*** EXTRACTED MATERIAL ***

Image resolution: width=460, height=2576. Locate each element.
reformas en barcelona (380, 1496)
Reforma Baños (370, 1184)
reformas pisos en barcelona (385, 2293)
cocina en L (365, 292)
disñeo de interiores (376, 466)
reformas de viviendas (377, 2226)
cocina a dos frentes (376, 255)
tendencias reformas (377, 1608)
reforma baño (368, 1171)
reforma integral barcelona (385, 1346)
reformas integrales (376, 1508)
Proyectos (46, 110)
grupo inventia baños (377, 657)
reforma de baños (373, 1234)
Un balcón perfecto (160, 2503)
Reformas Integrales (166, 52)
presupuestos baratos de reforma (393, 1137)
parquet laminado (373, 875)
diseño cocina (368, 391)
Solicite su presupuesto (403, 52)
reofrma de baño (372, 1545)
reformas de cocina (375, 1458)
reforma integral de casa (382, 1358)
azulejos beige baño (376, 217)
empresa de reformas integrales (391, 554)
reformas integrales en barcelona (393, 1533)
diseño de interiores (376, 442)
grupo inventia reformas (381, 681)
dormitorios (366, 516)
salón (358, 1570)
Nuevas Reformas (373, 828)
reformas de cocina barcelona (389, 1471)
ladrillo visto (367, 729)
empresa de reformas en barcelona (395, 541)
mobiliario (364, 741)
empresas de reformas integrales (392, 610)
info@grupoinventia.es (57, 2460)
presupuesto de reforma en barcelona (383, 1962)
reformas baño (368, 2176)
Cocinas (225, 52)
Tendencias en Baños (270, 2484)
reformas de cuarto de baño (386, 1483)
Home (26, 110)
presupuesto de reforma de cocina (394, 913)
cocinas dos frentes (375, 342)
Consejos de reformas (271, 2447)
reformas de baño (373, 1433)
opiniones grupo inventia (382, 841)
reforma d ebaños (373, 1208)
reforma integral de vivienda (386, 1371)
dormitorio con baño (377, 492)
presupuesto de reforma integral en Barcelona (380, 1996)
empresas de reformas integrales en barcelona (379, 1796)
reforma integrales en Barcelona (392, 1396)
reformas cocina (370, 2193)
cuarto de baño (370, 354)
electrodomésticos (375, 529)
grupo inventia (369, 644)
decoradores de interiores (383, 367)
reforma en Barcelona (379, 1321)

*** End of EXTRACTED MATERIAL ***

■ **TASK STATEMENT**: In the records above, the line with "disñeo de interiores (376, 466)" marks the start and the line with "opiniones grupo inventia (382, 841)" marks the end; copy that stretch exactly, both lines included, and nothing else.

■ **RESULT OF THE TASK**:
disñeo de interiores (376, 466)
reformas de viviendas (377, 2226)
cocina a dos frentes (376, 255)
tendencias reformas (377, 1608)
reforma baño (368, 1171)
reforma integral barcelona (385, 1346)
reformas integrales (376, 1508)
Proyectos (46, 110)
grupo inventia baños (377, 657)
reforma de baños (373, 1234)
Un balcón perfecto (160, 2503)
Reformas Integrales (166, 52)
presupuestos baratos de reforma (393, 1137)
parquet laminado (373, 875)
diseño cocina (368, 391)
Solicite su presupuesto (403, 52)
reofrma de baño (372, 1545)
reformas de cocina (375, 1458)
reforma integral de casa (382, 1358)
azulejos beige baño (376, 217)
empresa de reformas integrales (391, 554)
reformas integrales en barcelona (393, 1533)
diseño de interiores (376, 442)
grupo inventia reformas (381, 681)
dormitorios (366, 516)
salón (358, 1570)
Nuevas Reformas (373, 828)
reformas de cocina barcelona (389, 1471)
ladrillo visto (367, 729)
empresa de reformas en barcelona (395, 541)
mobiliario (364, 741)
empresas de reformas integrales (392, 610)
info@grupoinventia.es (57, 2460)
presupuesto de reforma en barcelona (383, 1962)
reformas baño (368, 2176)
Cocinas (225, 52)
Tendencias en Baños (270, 2484)
reformas de cuarto de baño (386, 1483)
Home (26, 110)
presupuesto de reforma de cocina (394, 913)
cocinas dos frentes (375, 342)
Consejos de reformas (271, 2447)
reformas de baño (373, 1433)
opiniones grupo inventia (382, 841)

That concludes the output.